I guess a combination of these interests caused me to checkout the 30th Anniversary DVD of Roots at the local library. That, and my wife was not allowed to watch it as a child, so this was her first viewing.

I was surprised how little of it I remembered even though it made an indelible impression on me when I first saw it on television in 1977. And while it only gives small glimpses into the UGRR, it continues to stir my curiosity about the secret pathways north and the courage of those who dared to travel it and also those who risked all to aid the escapees.

It stands to reason that free African-Americans in the “lower north,” particularly the settlements in southern Indiana, would have been a first stop along the pathways to freedom. Some escaped slaves would have surely settled there while many others would have continued north to Michigan and Canada.
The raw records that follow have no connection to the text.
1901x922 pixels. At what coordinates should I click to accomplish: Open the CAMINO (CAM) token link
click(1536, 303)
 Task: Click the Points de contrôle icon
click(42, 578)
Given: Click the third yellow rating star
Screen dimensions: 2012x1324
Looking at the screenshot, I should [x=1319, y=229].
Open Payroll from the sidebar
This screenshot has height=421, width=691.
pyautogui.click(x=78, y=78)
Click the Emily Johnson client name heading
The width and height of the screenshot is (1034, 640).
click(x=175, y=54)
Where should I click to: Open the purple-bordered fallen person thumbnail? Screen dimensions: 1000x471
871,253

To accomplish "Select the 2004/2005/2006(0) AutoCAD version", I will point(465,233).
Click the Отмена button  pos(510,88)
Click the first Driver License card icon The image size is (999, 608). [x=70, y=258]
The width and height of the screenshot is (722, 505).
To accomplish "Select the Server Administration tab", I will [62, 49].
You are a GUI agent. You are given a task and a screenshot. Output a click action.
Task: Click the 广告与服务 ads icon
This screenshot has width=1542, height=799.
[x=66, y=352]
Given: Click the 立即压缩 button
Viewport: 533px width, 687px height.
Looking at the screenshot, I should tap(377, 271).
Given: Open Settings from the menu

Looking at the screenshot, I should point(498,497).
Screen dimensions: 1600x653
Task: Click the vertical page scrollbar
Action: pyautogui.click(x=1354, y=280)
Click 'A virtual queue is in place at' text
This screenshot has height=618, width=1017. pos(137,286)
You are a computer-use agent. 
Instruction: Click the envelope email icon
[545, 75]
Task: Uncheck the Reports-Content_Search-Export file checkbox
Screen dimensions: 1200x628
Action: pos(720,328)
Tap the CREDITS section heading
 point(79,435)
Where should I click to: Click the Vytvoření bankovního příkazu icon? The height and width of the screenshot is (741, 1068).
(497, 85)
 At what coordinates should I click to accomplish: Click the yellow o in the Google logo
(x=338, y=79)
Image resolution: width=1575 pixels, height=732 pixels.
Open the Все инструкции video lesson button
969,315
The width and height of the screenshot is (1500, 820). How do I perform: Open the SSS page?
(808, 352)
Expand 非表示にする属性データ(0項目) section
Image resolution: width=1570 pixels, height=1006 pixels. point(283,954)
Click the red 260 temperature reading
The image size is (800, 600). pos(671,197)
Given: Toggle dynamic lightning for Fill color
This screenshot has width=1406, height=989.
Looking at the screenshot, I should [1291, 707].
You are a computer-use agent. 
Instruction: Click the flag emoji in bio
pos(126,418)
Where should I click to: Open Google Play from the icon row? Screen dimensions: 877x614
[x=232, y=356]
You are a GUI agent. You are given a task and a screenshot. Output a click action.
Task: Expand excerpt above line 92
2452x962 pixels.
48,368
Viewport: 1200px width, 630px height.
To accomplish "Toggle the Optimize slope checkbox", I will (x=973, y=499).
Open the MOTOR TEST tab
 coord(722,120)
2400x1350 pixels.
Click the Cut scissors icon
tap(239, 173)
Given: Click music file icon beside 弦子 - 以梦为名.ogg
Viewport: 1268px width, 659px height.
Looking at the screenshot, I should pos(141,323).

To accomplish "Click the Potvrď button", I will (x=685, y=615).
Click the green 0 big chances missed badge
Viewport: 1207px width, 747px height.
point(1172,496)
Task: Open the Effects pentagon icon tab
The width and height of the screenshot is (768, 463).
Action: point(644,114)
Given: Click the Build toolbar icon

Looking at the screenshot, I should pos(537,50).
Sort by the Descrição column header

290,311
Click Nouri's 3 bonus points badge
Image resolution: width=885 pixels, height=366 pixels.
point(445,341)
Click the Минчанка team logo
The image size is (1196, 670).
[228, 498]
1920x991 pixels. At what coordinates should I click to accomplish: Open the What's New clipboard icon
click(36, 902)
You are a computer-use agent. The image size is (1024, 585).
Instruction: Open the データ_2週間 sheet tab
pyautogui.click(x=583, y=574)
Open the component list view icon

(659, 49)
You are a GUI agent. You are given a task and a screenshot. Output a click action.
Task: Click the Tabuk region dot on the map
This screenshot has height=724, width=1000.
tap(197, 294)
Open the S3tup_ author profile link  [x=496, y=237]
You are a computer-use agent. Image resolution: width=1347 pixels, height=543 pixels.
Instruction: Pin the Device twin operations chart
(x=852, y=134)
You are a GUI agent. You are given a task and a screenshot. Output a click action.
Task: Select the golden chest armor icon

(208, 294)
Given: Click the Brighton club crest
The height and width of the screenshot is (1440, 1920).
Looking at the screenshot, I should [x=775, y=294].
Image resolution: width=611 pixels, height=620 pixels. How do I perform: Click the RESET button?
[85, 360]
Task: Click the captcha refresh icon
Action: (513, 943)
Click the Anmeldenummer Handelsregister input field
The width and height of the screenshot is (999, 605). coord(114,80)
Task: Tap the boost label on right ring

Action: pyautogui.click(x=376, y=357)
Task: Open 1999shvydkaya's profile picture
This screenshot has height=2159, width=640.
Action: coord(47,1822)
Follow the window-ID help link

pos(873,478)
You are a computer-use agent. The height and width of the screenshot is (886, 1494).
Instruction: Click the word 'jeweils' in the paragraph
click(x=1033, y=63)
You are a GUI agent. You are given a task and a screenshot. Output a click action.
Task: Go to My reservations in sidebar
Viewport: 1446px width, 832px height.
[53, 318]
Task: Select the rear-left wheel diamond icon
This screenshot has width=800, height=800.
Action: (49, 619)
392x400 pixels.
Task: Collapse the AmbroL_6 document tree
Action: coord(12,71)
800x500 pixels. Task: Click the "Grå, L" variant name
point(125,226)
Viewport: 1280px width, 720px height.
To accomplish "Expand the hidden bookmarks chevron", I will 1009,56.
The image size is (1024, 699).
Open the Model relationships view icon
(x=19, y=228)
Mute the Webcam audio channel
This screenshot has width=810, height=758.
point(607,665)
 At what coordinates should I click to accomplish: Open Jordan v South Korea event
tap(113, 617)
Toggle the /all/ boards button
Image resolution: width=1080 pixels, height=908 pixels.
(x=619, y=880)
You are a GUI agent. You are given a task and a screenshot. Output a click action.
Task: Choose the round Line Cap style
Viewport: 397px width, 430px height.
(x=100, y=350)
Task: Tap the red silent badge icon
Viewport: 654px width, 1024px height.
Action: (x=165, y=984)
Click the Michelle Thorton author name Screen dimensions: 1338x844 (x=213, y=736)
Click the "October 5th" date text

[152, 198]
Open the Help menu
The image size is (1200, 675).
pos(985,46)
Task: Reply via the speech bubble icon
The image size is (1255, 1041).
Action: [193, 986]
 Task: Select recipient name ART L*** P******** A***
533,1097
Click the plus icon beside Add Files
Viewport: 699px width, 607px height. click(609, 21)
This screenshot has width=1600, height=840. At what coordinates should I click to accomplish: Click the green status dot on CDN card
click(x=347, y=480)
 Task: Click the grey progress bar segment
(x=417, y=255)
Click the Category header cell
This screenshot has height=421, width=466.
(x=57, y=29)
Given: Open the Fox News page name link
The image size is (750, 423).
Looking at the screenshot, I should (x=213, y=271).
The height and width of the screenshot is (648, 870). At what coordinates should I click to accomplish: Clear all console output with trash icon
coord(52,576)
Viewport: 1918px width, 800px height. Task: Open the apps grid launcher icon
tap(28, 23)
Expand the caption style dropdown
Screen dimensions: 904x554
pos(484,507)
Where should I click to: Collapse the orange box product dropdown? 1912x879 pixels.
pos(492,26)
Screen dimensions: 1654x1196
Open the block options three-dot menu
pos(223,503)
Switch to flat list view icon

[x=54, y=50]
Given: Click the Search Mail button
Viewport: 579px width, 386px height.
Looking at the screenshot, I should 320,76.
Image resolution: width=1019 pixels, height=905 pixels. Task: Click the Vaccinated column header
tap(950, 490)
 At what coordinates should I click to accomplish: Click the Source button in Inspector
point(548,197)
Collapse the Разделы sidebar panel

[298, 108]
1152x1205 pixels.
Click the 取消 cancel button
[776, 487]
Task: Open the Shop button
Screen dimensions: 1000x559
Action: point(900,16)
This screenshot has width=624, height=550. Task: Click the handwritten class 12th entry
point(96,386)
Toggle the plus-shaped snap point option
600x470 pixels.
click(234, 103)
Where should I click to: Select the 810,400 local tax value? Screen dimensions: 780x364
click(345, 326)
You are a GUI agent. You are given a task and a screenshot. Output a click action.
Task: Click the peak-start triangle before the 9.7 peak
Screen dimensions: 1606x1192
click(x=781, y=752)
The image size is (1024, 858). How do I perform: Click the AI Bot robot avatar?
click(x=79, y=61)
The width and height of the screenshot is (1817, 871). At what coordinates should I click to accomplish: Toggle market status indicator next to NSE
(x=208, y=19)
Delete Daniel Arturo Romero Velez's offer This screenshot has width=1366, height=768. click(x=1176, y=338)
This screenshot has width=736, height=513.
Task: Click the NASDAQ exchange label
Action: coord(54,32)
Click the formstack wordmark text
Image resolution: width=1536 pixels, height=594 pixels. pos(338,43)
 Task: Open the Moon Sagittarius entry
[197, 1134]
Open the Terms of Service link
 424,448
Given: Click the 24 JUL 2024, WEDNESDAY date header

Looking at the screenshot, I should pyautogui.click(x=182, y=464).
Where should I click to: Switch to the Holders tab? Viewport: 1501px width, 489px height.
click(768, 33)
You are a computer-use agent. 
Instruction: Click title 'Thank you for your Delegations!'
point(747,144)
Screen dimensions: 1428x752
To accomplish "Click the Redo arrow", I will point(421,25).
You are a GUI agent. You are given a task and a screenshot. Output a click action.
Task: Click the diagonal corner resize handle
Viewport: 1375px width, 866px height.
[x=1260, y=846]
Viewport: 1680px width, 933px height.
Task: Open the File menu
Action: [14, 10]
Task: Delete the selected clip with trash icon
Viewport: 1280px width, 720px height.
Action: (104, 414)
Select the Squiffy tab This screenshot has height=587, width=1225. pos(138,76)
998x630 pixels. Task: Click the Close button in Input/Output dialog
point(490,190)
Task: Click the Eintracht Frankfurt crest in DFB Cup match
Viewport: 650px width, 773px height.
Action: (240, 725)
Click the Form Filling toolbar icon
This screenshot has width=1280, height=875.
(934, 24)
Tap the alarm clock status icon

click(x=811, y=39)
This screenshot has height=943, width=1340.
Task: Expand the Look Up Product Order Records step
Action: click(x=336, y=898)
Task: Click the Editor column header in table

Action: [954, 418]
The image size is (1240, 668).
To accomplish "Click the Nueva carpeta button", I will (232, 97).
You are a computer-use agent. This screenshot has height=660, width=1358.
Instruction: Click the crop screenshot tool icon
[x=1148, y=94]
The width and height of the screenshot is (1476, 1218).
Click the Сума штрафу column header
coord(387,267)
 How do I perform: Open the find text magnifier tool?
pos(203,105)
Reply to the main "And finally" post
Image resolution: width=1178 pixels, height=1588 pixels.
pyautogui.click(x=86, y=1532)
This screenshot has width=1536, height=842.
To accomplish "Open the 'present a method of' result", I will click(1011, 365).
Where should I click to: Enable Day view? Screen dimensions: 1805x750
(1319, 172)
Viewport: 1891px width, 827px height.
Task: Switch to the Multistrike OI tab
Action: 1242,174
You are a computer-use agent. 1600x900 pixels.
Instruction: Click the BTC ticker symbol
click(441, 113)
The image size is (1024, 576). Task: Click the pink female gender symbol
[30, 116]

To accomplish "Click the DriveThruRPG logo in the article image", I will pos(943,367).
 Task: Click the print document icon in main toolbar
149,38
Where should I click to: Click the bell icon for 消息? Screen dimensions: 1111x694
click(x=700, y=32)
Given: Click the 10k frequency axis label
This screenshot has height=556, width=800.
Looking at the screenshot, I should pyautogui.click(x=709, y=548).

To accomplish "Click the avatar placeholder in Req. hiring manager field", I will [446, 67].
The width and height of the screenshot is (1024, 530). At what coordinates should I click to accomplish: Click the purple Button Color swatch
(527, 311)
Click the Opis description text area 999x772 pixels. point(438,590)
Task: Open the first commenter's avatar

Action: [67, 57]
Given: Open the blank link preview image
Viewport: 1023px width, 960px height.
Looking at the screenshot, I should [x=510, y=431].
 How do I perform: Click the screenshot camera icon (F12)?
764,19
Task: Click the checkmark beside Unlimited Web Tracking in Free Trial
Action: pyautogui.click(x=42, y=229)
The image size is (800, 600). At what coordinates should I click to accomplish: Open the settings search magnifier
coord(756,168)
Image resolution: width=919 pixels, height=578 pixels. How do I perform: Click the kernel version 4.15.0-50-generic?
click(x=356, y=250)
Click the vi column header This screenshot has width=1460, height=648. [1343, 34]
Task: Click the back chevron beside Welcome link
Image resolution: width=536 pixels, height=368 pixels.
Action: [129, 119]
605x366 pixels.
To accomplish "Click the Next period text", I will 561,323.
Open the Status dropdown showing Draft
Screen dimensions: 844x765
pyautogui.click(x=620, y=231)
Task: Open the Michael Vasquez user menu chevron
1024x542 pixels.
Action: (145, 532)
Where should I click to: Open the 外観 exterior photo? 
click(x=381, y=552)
The problem in documenting all this is that most of the 19th century American history you find in libraries was written by white men. They weren’t particularly interested in elevating the heroes of the African-American community. Their self-serving portraits of abolitionist activity paint an almost white portrait of the UGRR, as if no escape from slavery would have been possible without the aid of anti-slavery whites. While this may be true in part, it is not the whole truth.

Have you ever considered what it would have been like to be a slave on the run and scared for your life? Who would you trust? It certainly wouldn’t be a white man. So my work is definitely cut out for me. This will not be an easy project to document with concrete evidence. Just like my uncles, I will have to dig to uncover the important role the free African-Americans of Lyles Station played in helping others to freedom.